## Records for this task
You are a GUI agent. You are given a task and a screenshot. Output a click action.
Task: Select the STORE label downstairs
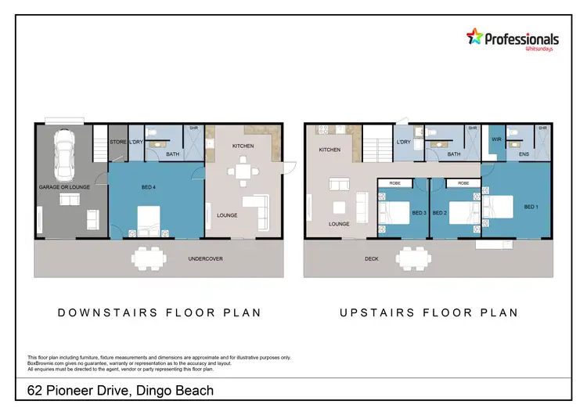[x=118, y=143]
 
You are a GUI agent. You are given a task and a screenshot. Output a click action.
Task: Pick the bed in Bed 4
[x=149, y=219]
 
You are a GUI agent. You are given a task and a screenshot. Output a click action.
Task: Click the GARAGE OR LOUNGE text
[x=65, y=187]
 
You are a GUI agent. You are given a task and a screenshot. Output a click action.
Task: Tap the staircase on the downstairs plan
[x=99, y=146]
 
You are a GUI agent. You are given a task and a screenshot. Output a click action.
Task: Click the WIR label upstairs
[x=496, y=139]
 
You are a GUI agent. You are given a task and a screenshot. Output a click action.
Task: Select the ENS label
[x=524, y=154]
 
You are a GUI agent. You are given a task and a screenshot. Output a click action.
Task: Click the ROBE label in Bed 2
[x=463, y=183]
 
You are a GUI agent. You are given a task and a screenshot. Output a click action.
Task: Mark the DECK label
[x=371, y=258]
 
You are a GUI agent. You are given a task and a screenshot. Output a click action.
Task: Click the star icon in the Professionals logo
[x=474, y=37]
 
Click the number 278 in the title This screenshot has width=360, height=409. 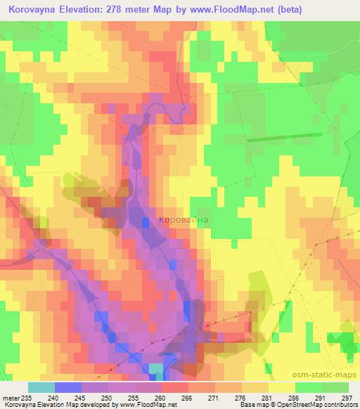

## Short problem
Pull out each line of the entries above that contains the word "downstairs", and copy those lines without changes.

## Solved exercise
Task: Select the STORE label downstairs
Task: Tap the staircase on the downstairs plan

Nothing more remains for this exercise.